The Internal Seminar Series is a relaxed forum for members of the Department to present their current research and discuss ideas of interest. Invited speakers are also welcome, in particular for presentations that might be to specialised for a general computer science audience as on the Friday's seminar.

Semester 2

Seminar programme


Seminar details

ICT for Saudi Health System Development

Ahmad Khudair (Loughborough University)
Friday June 1, 14:30 in Ben LT5

The health infrastructure of Saudi Arabia and its diagnostic, therapeutic and health prevention services have made important and increasing progress during the past decades. The Kingdom's medical colleges and hospitals provide specialist diagnostic and therapeutic services and medical education and training programmes, while they also conduct health research in collaboration with other research centres. However, Saudi health care is facing some challenges. A factor that affects the sustainability of Saudi healthcare is that hospitals are established individually and independently with no consideration for co-operation and co-ordination. The existing cooperative research is aimed to study and develop the role of Information and Communica-tion Technologies (ICTs) in Saudi health systems. A literature search and document analysis related to the development of the Saudi healthcare system is presented, in conjunction, non-participant observation and interviews are used to provided deep understanding. In practice, Saudi health is the least fortunate sector in utilising ICTs and most hospitals have a poor information infrastructure. In particular, the rate of use and adoption of Electronic Health System (EHR) is low and small health practice organisations appear to lag behind larger ones in adopting EHR systems. A model for health system sustainability in Saudi Arabia is proposed that is a framework for developing e-health services in Saudi Arabia. It has been concluded that development and technological advancement will not reach their full potential if there is continued lack of investment in management. A holistic view of the current health system may be adopted to utilise ICT as a driver for improved health system sustainability.

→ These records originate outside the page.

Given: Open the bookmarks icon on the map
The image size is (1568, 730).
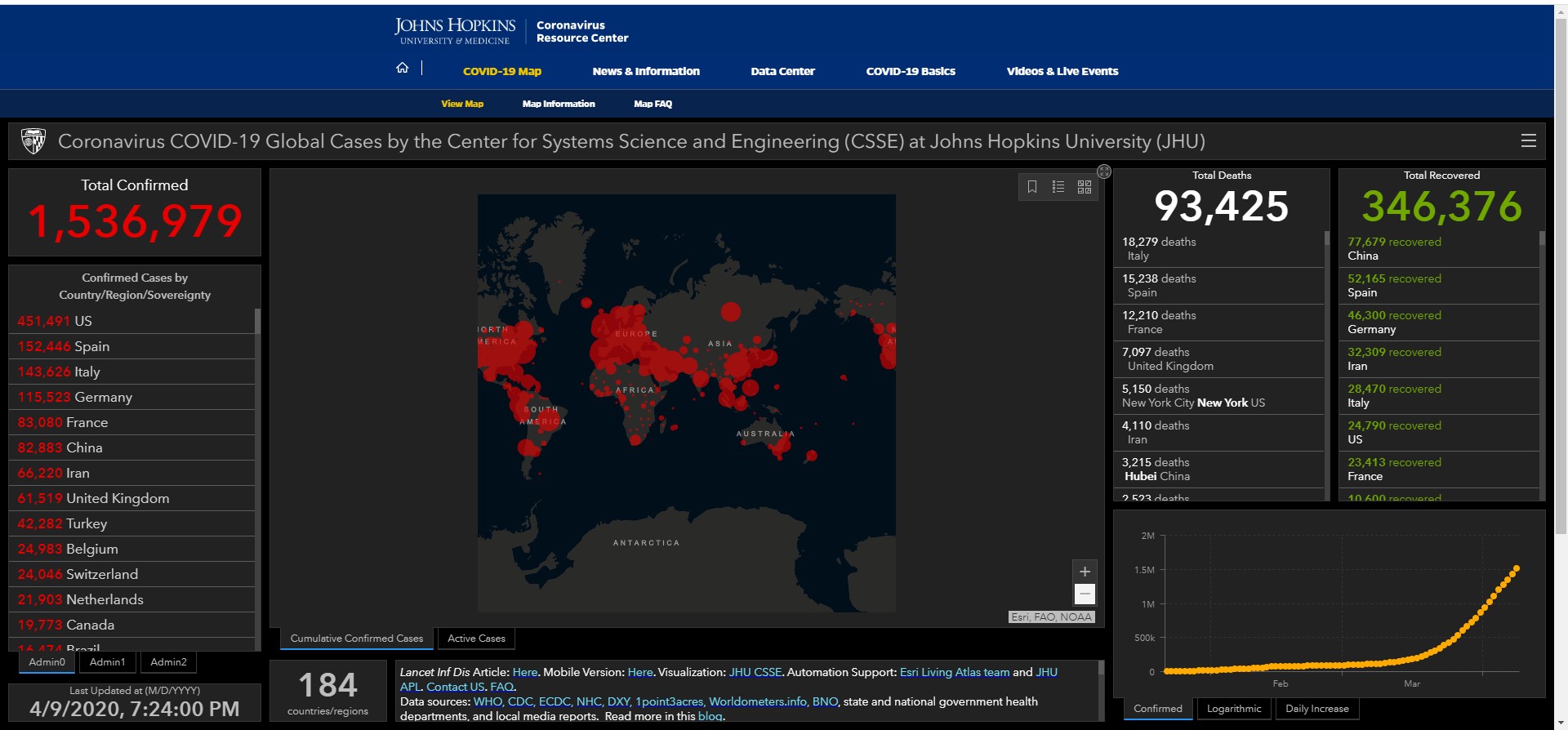Looking at the screenshot, I should pos(1032,187).
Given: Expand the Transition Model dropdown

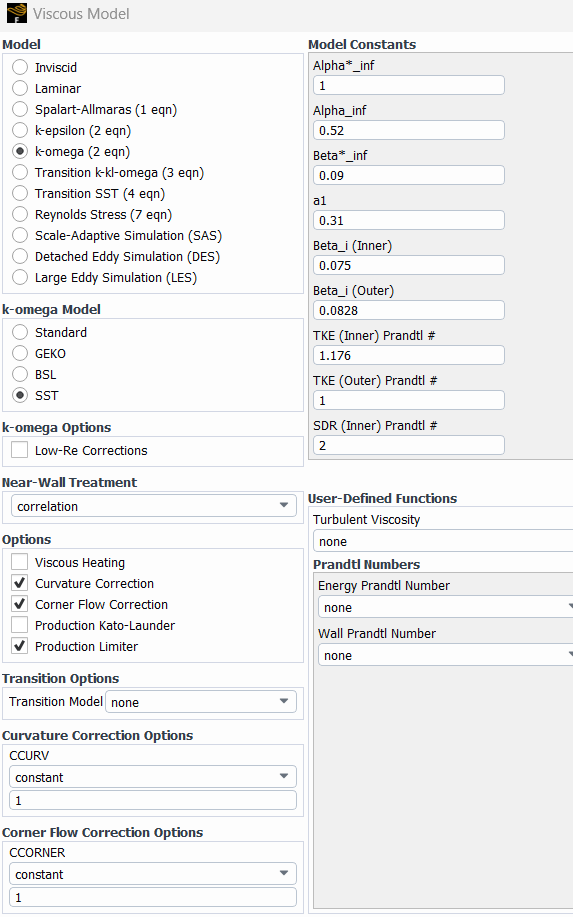Looking at the screenshot, I should (x=201, y=702).
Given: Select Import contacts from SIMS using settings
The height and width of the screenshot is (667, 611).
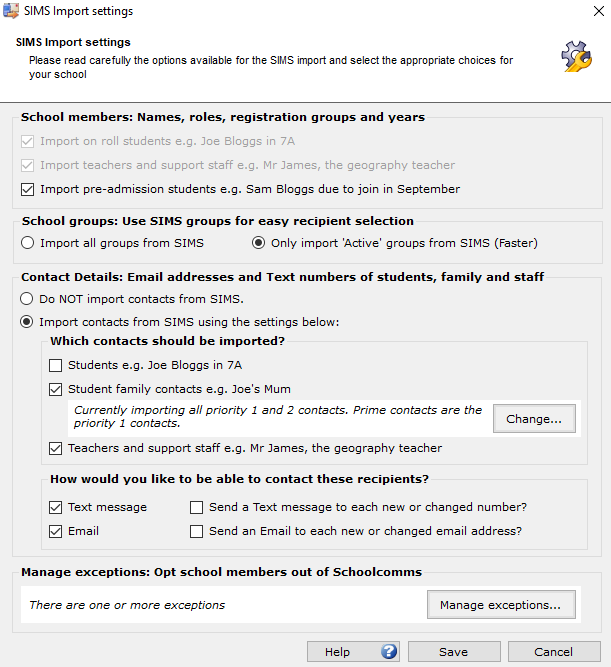Looking at the screenshot, I should 27,322.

The Protection of Software Development - some interesting issues arising from EU v Microsoft

Ann Walsh
May 17, 10:30 in Benett LT10

The Microsoft case provides a fascinating set of new circumstances within the established tensions surrounding intellectual property and competition law.

The main aim of this talk is to give a brief introduction to some of the main issues arising in the Microsoft case. It will also attempt to highlight some of the particular difficulties which software brings to this area of law, and try to stimulate discussion on how the development of software should be protected.

Hong Qing Yu
tba, 10:30 in Benett LT10


Ossama El-Hassam
March 29, 10:30 in Benett LT10


Reversing CCS with SimCCSK

Gavin Cox
March 22, 10:30 in Benett LT10

Reversible computation has a growing number of potential application areas such as debugging, testing and the modeling of biochemical systems. To look in the possible use of reversibility in such areas some form of computer aided simulation would be of great advantage. With this in mind I have created a prototype simulator SimCCSK for CCSK a reversible version of CCS with communication keys by Phillips and Ulidowski.

Migrating Legacy Systems to Service-Oriented Architectures

Carlos Matos
March 15, 10:30 in Benett LT10

This presentation focuses on the issues that involve the transformation of legacy systems towards Service-Oriented Architectures. First a motivation for the problem will be given, followed by an explanation of the strategy that is being used in the context of Leg2Net project. This consists of the separation of the problem in two levels of complexity: technical and functional. An approach to address the latter is then presented, as well as some ideias for its implementation.

Semi-automatic Software Reengineering: Migrating Legacy Systems to Layered Architectures

Rui Correia
March 8, 10:30 in Benett LT10

In this presentation we put forward a methodology for migrating legacy systems towards new architectural styles. Based on a metamodel for both source and target style, the approach consists in (1) categorizing the source code according to the different elements of the target architecture they shall be mapped to, (2) obtaining a metamodel-based representation of the code, (3) transforming it into the target architectural style, and (4) generating the target code. The categorization is carried out through an iteration of manual code annotation and automated deduction. The result of the categorization determines the level of detail required for the metamodel-based representation which enables the use of graph transformation rules on metamodel instances to describe the transformation. Our approach follows that by Mens et al in which refactoring is formalized as graph transformation, except that:

* we aim at fully automated transformation, controlled by the code categorization.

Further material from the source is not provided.